The history of the Castle in Otmuchów dates back to the twelfth century, when Pope Hadrian gave authority to the land to the Bishop of Wrocław, including the castle. Throughout the next centuries the castle gained its significance, when Bishop Preczlaw of Pogarell called Otmuchów the capital of the Duchy of Bishops. The castle changed its architectural style to that of the Renaissance during reconstruction work in the seventeenth century. In 1810 the partially devastated south-eastern wing of the residence was deconstructed. Currently two wings of the castle survive, both having four levels.
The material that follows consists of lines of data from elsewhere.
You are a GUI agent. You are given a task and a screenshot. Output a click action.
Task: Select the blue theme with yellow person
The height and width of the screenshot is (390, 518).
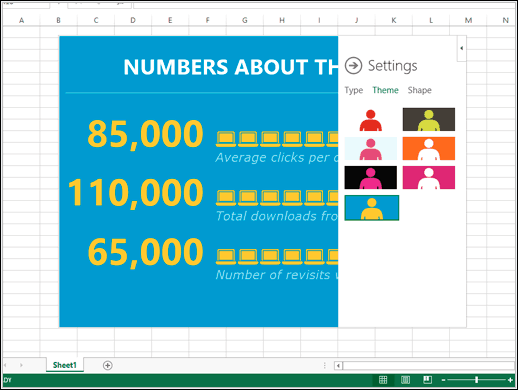(372, 208)
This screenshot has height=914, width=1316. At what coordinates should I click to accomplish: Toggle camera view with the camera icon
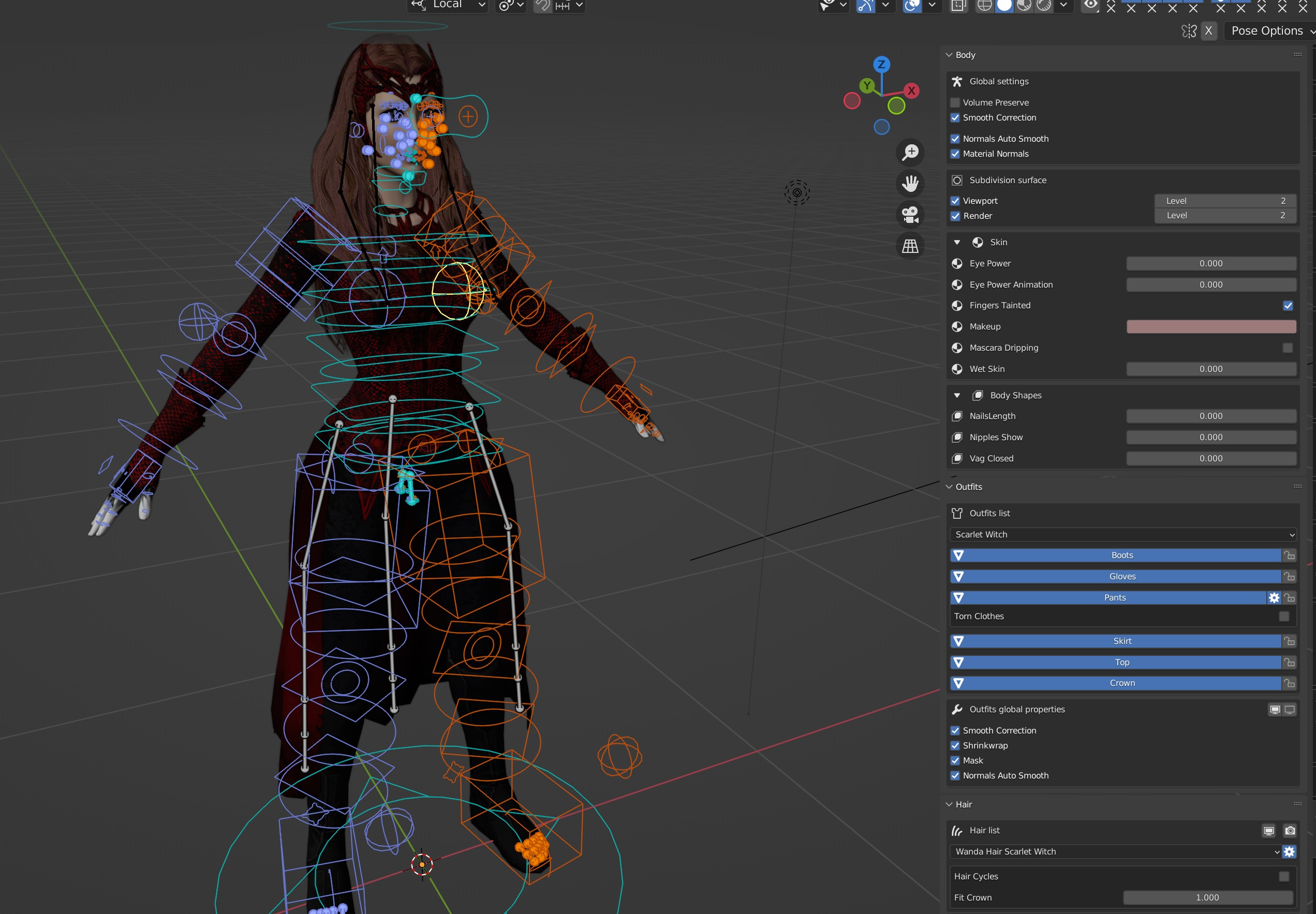[x=910, y=215]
After the secularisation in 1810, the castle was left in ruins, while the lands were given off to the powerful House of Humboldt; the Duke of Humboldt used the material from the former, other two wings to repair the currently standing reconstructed wings. In the location of the former wings, the owner built a small castle-garden, while his brother Alexander von Humboldt sent in exotic trees, such as the smoketree, ginkgo, or the Canadian lime tree. One of the most unusual parts of the residence's interior is located in the castle's two small cells of death, where prisoners were told to enter, and fall down a 20-metre drop, where there is a scripture Go you are free (Idź jesteś wolny, Polish); the sudden drop let to the stone courtyard with a sharpened birch perch.